Les victimes et les familles de victimes comptaient très peu ou pas du tout. Même chose pour les accusés. On en a eu une preuve avec le bourgmestre Jean-Paul Akayesu. Il a eu la malchance d’être le premier accusé à passer devant le Tribunal, alors que les États membres de l’ONU, après y avoir englouti plus de 350 millions de dollars selon certains, demandaient des résultats. Or pour un Tribunal, des résultats, c’est des procès et, de préférence, au moins une condamnation. Plus on avançait dans le temps, plus on investissait, moins la présomption d’innocence avait d’importance. Le malheureux Akayesu a été condamné à l’emprisonnement à vie sur la foi de déclarations de témoins qui sont apparus subitement trois ans et demi après les faits, et ce, après que l’enquête à Taba — à laquelle j’ai participé — eut permis de voir que les soi-disant témoins à charge se contredisaient, n’avaient rien à dire ou mieux encore le défendaient.

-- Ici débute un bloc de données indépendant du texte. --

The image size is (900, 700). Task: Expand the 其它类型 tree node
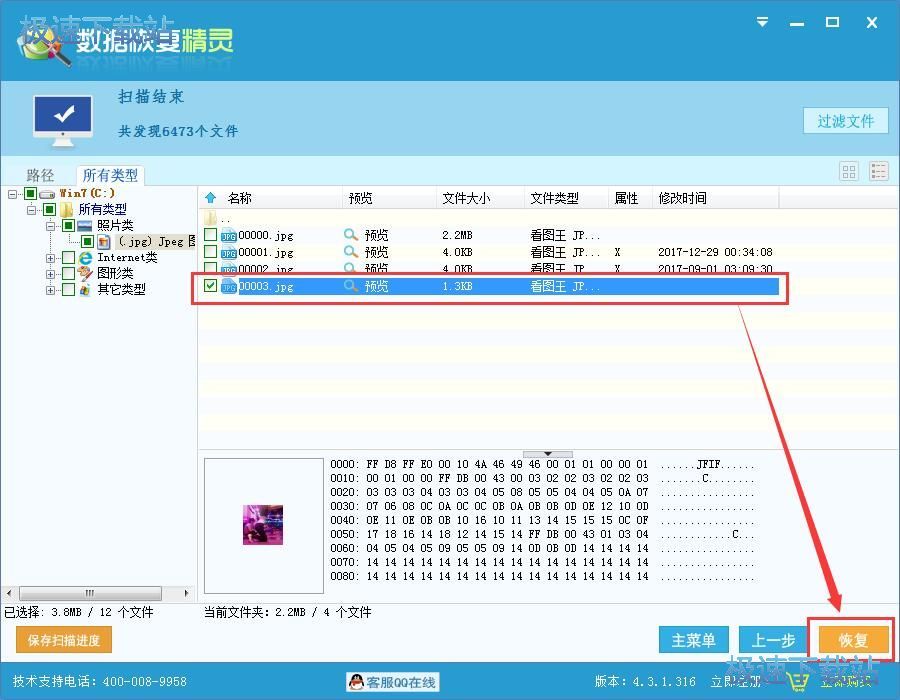point(51,290)

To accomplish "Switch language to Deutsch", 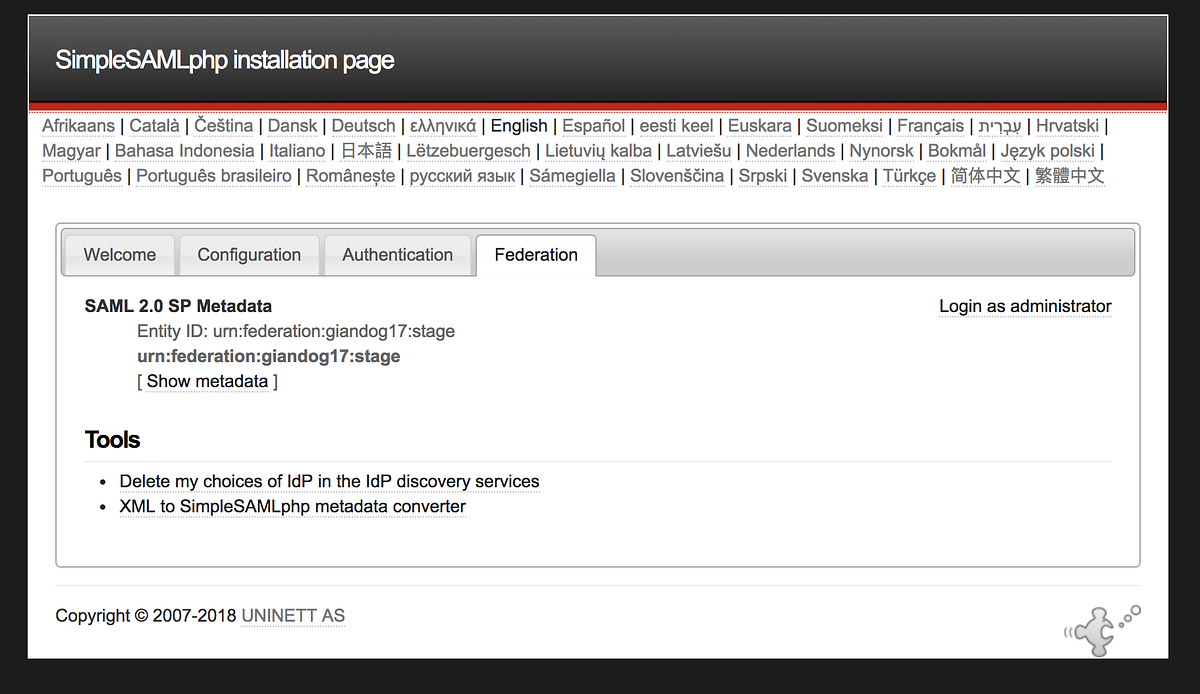I will click(x=363, y=126).
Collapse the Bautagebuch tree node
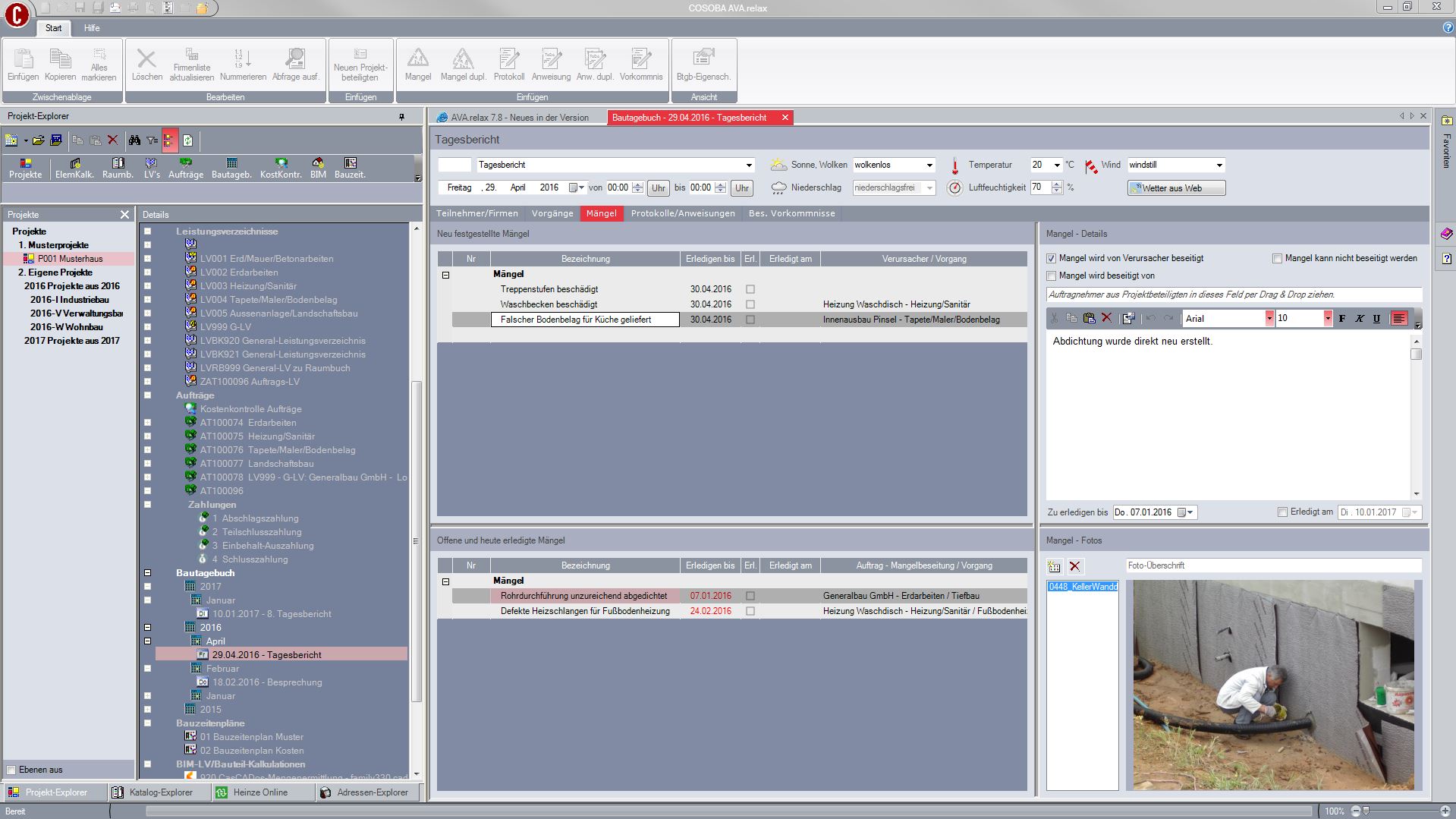Screen dimensions: 1456x819 (148, 573)
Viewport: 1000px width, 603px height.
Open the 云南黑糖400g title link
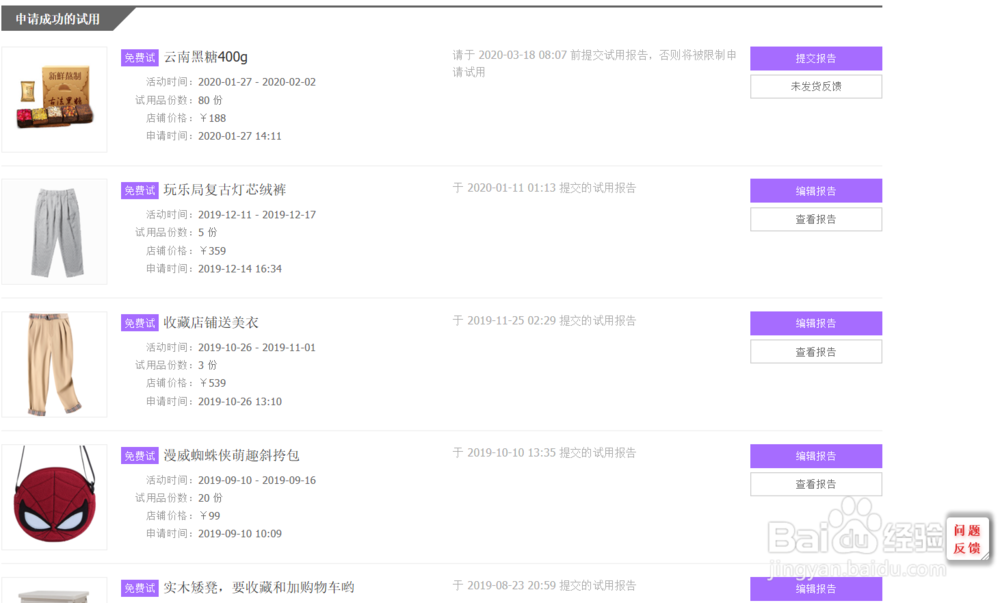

Pour 25 $, on pouvait s’offrir une brigade de six faux témoins prêts à raconter n’importe quoi. Très utile pour qui veut se débarrasser d’un rival ou d’un concurrent.

 

Libération

 

Dans cette affaire, des Tutsis de l’Ouganda ont prétendu, quelques générations plus tard, « revenir » au Rwanda et le « libérer ». C’est comme si les Franco-Américains venaient prendre le pouvoir à Québec. Les Tutsis et les Hutus du Rwanda n’ont plus un mot à dire chez eux parce que s’ils parlent, on les accusera d’avoir survécu par complicité avec les génocidaires. L’autre victime, c’est aussi la démocratie, la vraie. Les Hutus représentent 85 % de la population ; ils pourraient facilement s’élire un gouvernement, ce que les politiques tutsis ougandais ne sauraient tolérer.

 

Une autre question se pose alors : si une armée d’étrangers intervient pour « libérer » un pays et qu’elle en prend le contrôle, a-t-elle le droit de garder ce contrôle indéfiniment ? Sinon, pendant combien de temps ? La question s’est posée aux Américains lors de la libération de la France. Étaient-ils une armée de conquérants ou de libérateurs ? Ils ont choisi d’être des libérateurs puis sont rentrés chez eux. Même problème quand les Vietnamiens ont délivré les Cambodgiens des Khmers rouges. Ils sont ensuite retournés dans leur pays. À Kigali, après vingt ans d’occupation, les « libérateurs » ougandais ne parlent pas de rentrer dans leur pays.

 

En ce 20e anniversaire, il faut souhaiter qu’un jour on fasse aux victimes la simple justice d’établir la vérité sur ce qui s’est passé.